MHM Backs Community Exercise Outreach for Second Year in a Row
Texas A&M University Kingsville
KINGSVILLE, TEXAS (News Release) - Texas A&M University Kingsville’s Dr. Brian Menaker, Associate Professor, Interim Associate Department Chair and Kinesiology Graduate Program Coordinator, and Dr. Christopher Hearon, professor, Human Performance Laboratory Coordinator and Exercise Science Program Coordinator, recently received the Methodist Healthcare Ministries of South Texas, Inc. award of $75,000.
This is the second year the program has received the award.
The grant is for the Community Exercise Outreach: Connecting Education, Fitness, and Health Screening, a free exercise program offered to community members to help get them active. The program is run and organized by the TAMUK Health and Kinesiology department, TAMUK Rec Sports and Kinesiology students.
For Menaker, the grant helps fund a program that both connects with the rural community and helps students earn valuable experience.
“Something I’ve acknowledged here as a professor to a rural regional comprehensive university is that you have to adapt and provide programming that provides a service to the community and in turn offers the students the ability to be a part of that service and learn from it,” Menaker said.
The program, which will be starting its second year in early February, is designed with the idea that exercise is healthcare and looks to eliminate barriers that prevent members of the community from getting active by providing free classes, adapting to the needs of participants and even incentives.
Classes offered include walking and running, yoga, weightlifting and even providing equipment instructions.
In addition to the free classes, the funding also goes towards program workout equipment, expansion of the program’s collaboration with TAMUK Rec Sports and two graduate assistant workers. There are also funds available to give participants access to the rec center during the off time of courses, but those funds are limited.
Another free component offered to participants is a body composition assessments and recommendations. There also will be an opportunity to have a DEXA Scan, an X-Ray test that measures the strength and mineral content of bones — a test more common in women and older men due to higher risk of osteoporosis.
Tests will be administered with the help of graduate assistants and other students in program-incorporated kinesiology classes where students have earned or will earn their certifications as exercise physiologists.

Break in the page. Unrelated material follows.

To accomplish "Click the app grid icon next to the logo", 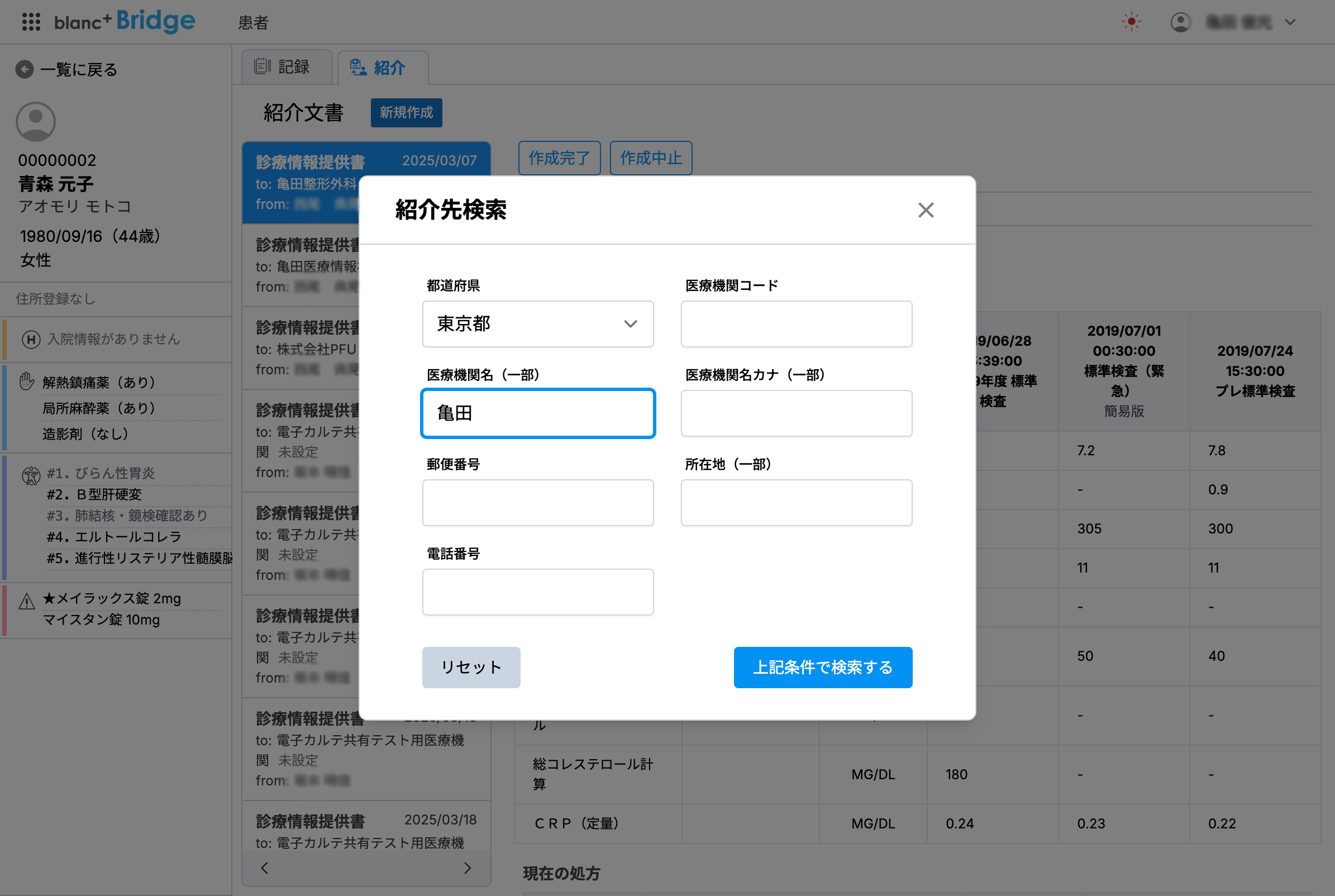I will point(31,22).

“The students we’re training will get experience to sit with that certification can gain experience testing participants,” Hearon said. “That’s the ultimate goal that we have in mind. Students at the end of the term have practical examinations where they must demonstrate their ability to conduct certain testing accurately. If the people participating in the program want an assessment, that’s a lot of different types of tests that our students can get practice in.”